━━━━━ Available records
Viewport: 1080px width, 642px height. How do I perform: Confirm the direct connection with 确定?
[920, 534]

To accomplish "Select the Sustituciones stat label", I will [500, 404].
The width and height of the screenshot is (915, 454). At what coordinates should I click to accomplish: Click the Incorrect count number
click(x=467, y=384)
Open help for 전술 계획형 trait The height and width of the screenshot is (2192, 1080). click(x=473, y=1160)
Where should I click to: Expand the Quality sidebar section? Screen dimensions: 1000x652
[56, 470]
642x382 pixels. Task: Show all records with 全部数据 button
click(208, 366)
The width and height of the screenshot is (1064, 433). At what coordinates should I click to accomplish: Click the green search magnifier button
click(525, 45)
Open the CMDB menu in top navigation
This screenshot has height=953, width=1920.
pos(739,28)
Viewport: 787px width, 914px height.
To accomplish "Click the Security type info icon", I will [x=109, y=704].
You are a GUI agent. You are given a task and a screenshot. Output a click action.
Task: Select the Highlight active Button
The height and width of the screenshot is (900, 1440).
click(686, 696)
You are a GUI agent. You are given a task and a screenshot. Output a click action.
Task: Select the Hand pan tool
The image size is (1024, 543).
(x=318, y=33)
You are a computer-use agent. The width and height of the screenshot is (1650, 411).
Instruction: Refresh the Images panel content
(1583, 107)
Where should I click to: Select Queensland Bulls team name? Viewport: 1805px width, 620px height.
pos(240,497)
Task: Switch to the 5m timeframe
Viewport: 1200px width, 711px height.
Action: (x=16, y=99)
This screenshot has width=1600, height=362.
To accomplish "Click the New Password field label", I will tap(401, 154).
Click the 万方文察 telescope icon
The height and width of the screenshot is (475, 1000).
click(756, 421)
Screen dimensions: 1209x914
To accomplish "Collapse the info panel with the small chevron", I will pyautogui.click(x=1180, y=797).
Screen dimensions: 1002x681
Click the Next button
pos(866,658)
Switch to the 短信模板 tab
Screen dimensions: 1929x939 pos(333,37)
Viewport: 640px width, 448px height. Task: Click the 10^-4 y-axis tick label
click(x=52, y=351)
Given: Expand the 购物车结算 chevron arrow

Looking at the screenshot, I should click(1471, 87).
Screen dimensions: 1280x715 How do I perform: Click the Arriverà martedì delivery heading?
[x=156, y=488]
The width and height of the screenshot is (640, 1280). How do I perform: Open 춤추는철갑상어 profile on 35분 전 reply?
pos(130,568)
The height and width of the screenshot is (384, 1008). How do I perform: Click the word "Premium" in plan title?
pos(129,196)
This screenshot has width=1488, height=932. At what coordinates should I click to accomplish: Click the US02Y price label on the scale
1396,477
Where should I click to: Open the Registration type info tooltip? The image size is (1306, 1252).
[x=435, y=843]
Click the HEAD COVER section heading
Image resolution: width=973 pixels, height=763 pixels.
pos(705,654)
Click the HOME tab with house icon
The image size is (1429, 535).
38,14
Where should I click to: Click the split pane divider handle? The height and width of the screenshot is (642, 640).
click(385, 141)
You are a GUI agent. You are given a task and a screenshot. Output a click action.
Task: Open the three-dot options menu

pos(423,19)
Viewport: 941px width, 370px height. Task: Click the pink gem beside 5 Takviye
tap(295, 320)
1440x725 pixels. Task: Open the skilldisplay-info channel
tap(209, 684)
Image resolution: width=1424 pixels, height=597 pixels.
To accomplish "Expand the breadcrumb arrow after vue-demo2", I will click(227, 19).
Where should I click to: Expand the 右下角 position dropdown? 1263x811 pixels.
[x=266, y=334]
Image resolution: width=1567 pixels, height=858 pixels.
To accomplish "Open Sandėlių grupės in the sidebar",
━━━━━━━━━━
Directions>
Please retype all of the material above, keeping it exact.

Result for this exercise>
Viewport: 1080px width, 642px height. How do I perform: Confirm the direct connection with 确定?
[920, 534]

To accomplish "Select the Sustituciones stat label", I will [500, 404].
The width and height of the screenshot is (915, 454). At what coordinates should I click to accomplish: Click the Incorrect count number
click(x=467, y=384)
Open help for 전술 계획형 trait The height and width of the screenshot is (2192, 1080). click(x=473, y=1160)
Where should I click to: Expand the Quality sidebar section? Screen dimensions: 1000x652
[56, 470]
642x382 pixels. Task: Show all records with 全部数据 button
click(208, 366)
The width and height of the screenshot is (1064, 433). At what coordinates should I click to accomplish: Click the green search magnifier button
click(525, 45)
Open the CMDB menu in top navigation
This screenshot has height=953, width=1920.
pos(739,28)
Viewport: 787px width, 914px height.
To accomplish "Click the Security type info icon", I will [x=109, y=704].
You are a GUI agent. You are given a task and a screenshot. Output a click action.
Task: Select the Highlight active Button
The height and width of the screenshot is (900, 1440).
click(686, 696)
You are a GUI agent. You are given a task and a screenshot. Output a click action.
Task: Select the Hand pan tool
The image size is (1024, 543).
(x=318, y=33)
You are a computer-use agent. The width and height of the screenshot is (1650, 411).
Instruction: Refresh the Images panel content
(1583, 107)
Where should I click to: Select Queensland Bulls team name? Viewport: 1805px width, 620px height.
pos(240,497)
Task: Switch to the 5m timeframe
Viewport: 1200px width, 711px height.
Action: (x=16, y=99)
This screenshot has width=1600, height=362.
To accomplish "Click the New Password field label", I will tap(401, 154).
Click the 万方文察 telescope icon
The height and width of the screenshot is (475, 1000).
click(756, 421)
Screen dimensions: 1209x914
To accomplish "Collapse the info panel with the small chevron", I will pyautogui.click(x=1180, y=797).
Screen dimensions: 1002x681
Click the Next button
pos(866,658)
Switch to the 短信模板 tab
Screen dimensions: 1929x939 pos(333,37)
Viewport: 640px width, 448px height. Task: Click the 10^-4 y-axis tick label
click(x=52, y=351)
Given: Expand the 购物车结算 chevron arrow

Looking at the screenshot, I should click(1471, 87).
Screen dimensions: 1280x715 How do I perform: Click the Arriverà martedì delivery heading?
[x=156, y=488]
The width and height of the screenshot is (640, 1280). How do I perform: Open 춤추는철갑상어 profile on 35분 전 reply?
pos(130,568)
The height and width of the screenshot is (384, 1008). How do I perform: Click the word "Premium" in plan title?
pos(129,196)
This screenshot has width=1488, height=932. At what coordinates should I click to accomplish: Click the US02Y price label on the scale
1396,477
Where should I click to: Open the Registration type info tooltip? The image size is (1306, 1252).
[x=435, y=843]
Click the HEAD COVER section heading
Image resolution: width=973 pixels, height=763 pixels.
pos(705,654)
Click the HOME tab with house icon
The image size is (1429, 535).
38,14
Where should I click to: Click the split pane divider handle? The height and width of the screenshot is (642, 640).
click(385, 141)
You are a GUI agent. You are given a task and a screenshot. Output a click action.
Task: Open the three-dot options menu

pos(423,19)
Viewport: 941px width, 370px height. Task: Click the pink gem beside 5 Takviye
tap(295, 320)
1440x725 pixels. Task: Open the skilldisplay-info channel
tap(209, 684)
Image resolution: width=1424 pixels, height=597 pixels.
To accomplish "Expand the breadcrumb arrow after vue-demo2", I will click(227, 19).
Where should I click to: Expand the 右下角 position dropdown? 1263x811 pixels.
[x=266, y=334]
Image resolution: width=1567 pixels, height=858 pixels.
To accomplish "Open Sandėlių grupės in the sidebar",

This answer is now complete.